Perhaps only four books of the Pentateuch are used, excluding Numbers, which contains a lot of names and numbers, that are not very useful for the purpose of encoding the Latin words of a secret text.

That leaves the elements -ol-al of “ot-ol-al” for encoding chapter and word count.

Search by elimination

I'll put that hard-to-read concordance aside for now, and being the spoiled modern computer user that I am, I use the grep search utility on downloaded text versions of the Vulgate books. Of the Pentateuch only Genesis 9:2 qualifies. Not Exodus 7, because the two occurrences are both to far into the chapter, so wouldn’t have ‘a’ as their letter, in the assumed concordance-based location encoding.

Of the Gospels, Matthew 7, 14 and 15, and Mark 6 cannot be right: also too far into the chapter to have an ‘a’. Luke 9:13 maybe? Luke 9 has 62 verses, that’s almost 63 or 7 times 9, so verse 13 is probably in section ‘b’ of the chapter, not ‘a’. That leaves John 6:9 as the only possibility in the Gospels.

Now let’s see if we can find a plausible structure of the counters -ol-al of “ot-ol-al”, otolal, for the remaining candidates Genesis 9:2 and John 6:9.

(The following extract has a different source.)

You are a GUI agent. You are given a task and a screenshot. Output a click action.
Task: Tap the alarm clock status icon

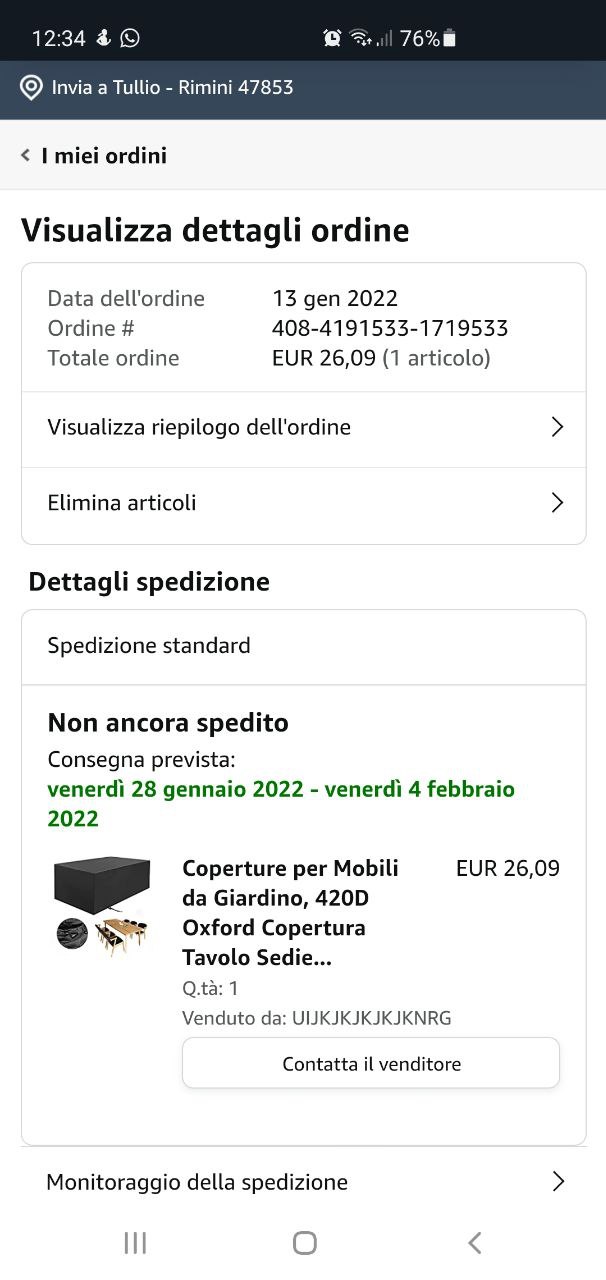click(x=332, y=38)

A CrustSuffix without an OptOFinal is CrS. Here CrS is OR.OR. OR can be R, O.R or O.O.R, and here is clearly O.R. R stands for one of the six letters d, l, r, s, n and x. O can be o, a or y, or be missing entirely. It seems likely that this letter is only there if a number higher than six is to be encoded. So that excludes John 6:9, because then the VMS ‘word’ should have been ot.l.al, with the l meaning 6, and nothing else needed for the chapter number.

So it can only be Genesis 9:2. (OK, that is if all my assumptions were right, and there were many of them. But you have to start somewhere.) The “ol” in “otolal” in a hexal number system means ‘one time six, plus 3, makes 9’, and that is indeed the chapter number.

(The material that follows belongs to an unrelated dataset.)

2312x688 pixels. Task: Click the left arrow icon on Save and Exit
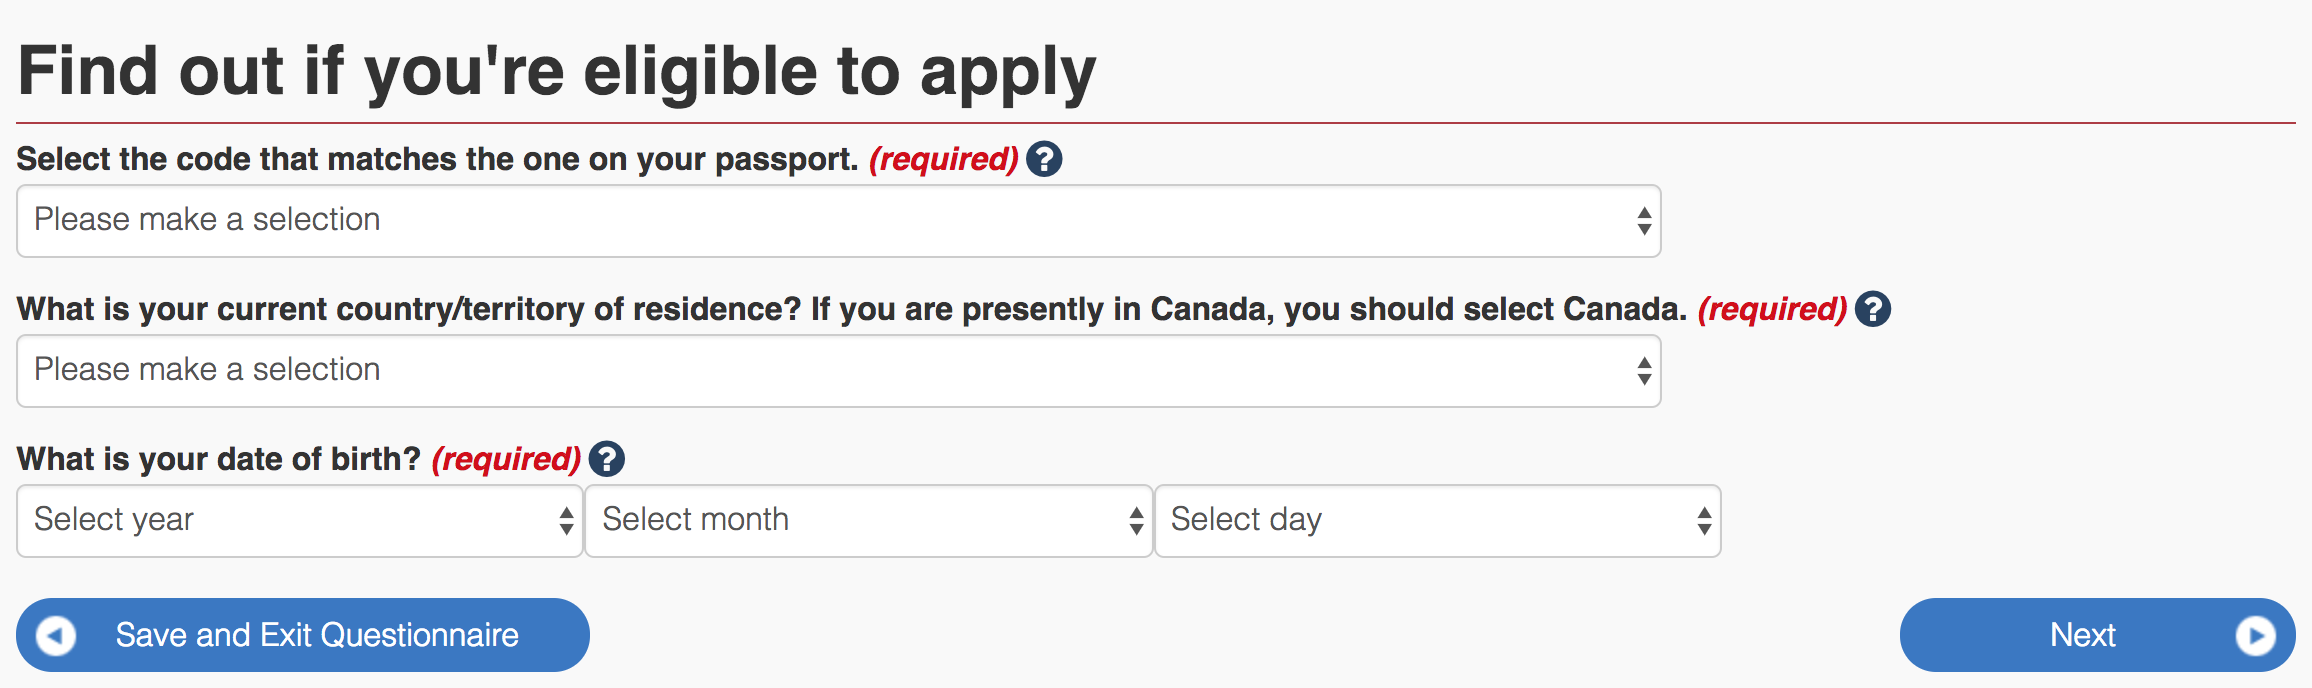[x=56, y=635]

If all of this is correct, the final element -al must mean 15 for the word count: a = 2*6, and l = 3. Now it’s really getting exciting! Maybe I should insert a cliff-hanger here. Well no, let’s just keep going. Is ‘pisces’ really the 15th word of Genesis 9? I almost could not get myself to look. But I did.

No, it’s not. In both text versions I have, from Fourmilab and from the Vatican (the two are not exactly the same!), ‘pisces’ is the 39th word!

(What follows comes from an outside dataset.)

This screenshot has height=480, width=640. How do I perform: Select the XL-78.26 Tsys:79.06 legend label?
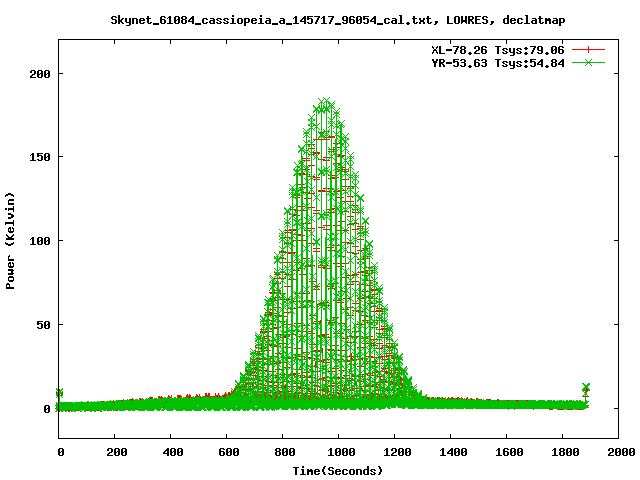point(497,49)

So that’s the end of it. I’m on the wrong track with all my baseless and silly conjectures. Sorry for having wasted your time.


Then suddenly that afternoon of 30 June, after a nice short family bicycle tour, which often helps ease the mind and smoothen the thinking, I had this flash of genius (said he):

Those six letters, like the ‘l’ representing 6, when used as a word counter, can not only encode digits 1 thru 6, but also 7 thru 12, by adding some as yet unknown element after it. See Stolfi’s word grammar. So instead of the hexal number system used for the chapter numbers, the word counts are encoded in a duodecimal system. If ‘o’ = 1, ‘a’ can be 3, ‘l’ is still 3, and 3*12+3 equals … tada … 39!!! Isn’t that cute?

(Addition 11 July 2023: 1–6 and 7–12, or rather 0–5 and 6–11?)